A US$3 million (~€2.9 million) National Science Foundation grant has been awarded to a team of scientists for a project to empower local communities to help monitor reef health.
The multi-discipline team features researchers from Florida Atlantic University, the University of Colorado at Boulder, the University of New Mexico and the University of California Santa Cruz. The five-year grant aims to empower communities, and its findings can be used in policy development to protect and manage ecosystems.

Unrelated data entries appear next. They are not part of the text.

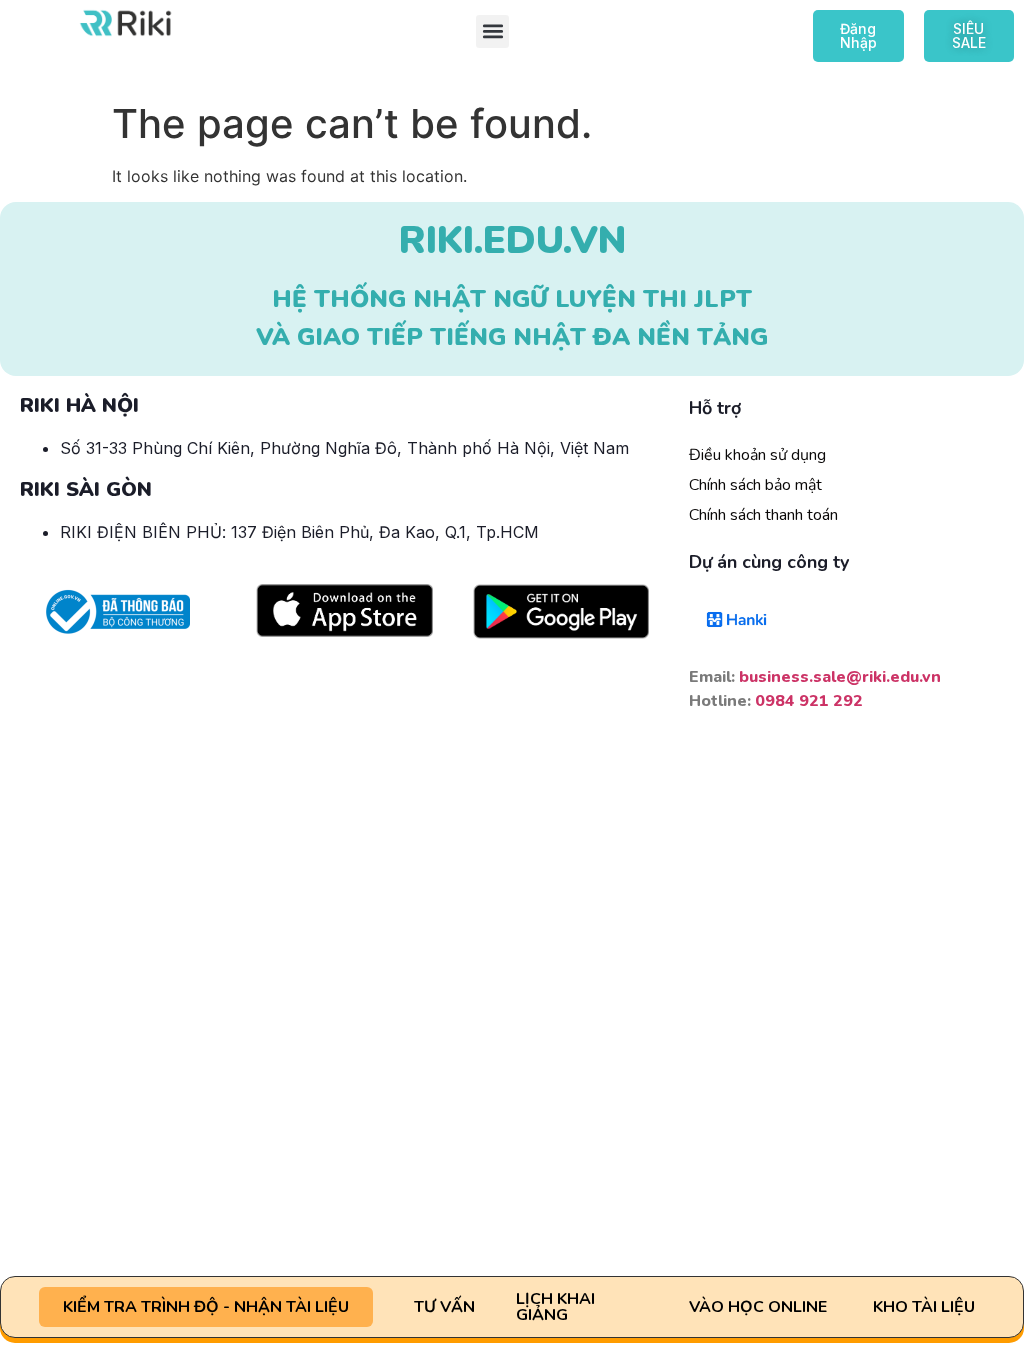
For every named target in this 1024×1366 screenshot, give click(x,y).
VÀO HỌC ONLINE (758, 1307)
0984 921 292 (809, 701)
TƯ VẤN (444, 1307)
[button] (492, 31)
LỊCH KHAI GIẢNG (555, 1307)
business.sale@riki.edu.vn (840, 677)
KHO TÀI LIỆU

According to FAU Assistant Professor Ashkaan Fahimipour:
“In coral reefs, the behavior of diverse assemblages of herbivorous fish is readily observable. These fish feed on benthic or seafloor-attached algae, which compete for limited space with coral species that lay the physical foundation of the ecosystem. Yet, how collective herbivory emerges in these ecosystems is poorly understood and ultimately hinges on ‘multivalent’ interactions among diverse fish species. Although we will apply these methods to coral reef ecosystems, the theoretical framework we develop for understanding the structure, evolution and dynamics of multivalent interaction networks will be general and, therefore, directly applicable to myriad complex biological systems that are subject to this Rule of Life.”
Commenting on the work, Michael Gil, an assistant professor at the University of Colorado at Boulder and principal investigator, stated:
“‘Multivalent’ interactions, in which biological units simultaneously affect one another in qualitatively distinct ways, are found in systems at virtually all levels of organization. Examples include bacteria that compete for nutrients but also share genes that confer antibiotic resistance, tree species that share carbon and infochemicals as they compete for water and light, and multi-species groups of birds, fish and mammals that compete for food but also exchange information about shared predators.
“As we begin to recognize the prevalence and dynamical significance of multivalent interactions, it is clear that we must develop new frameworks for studying how this feature of complex biological systems impacts emergent system function and responses to environmental change.”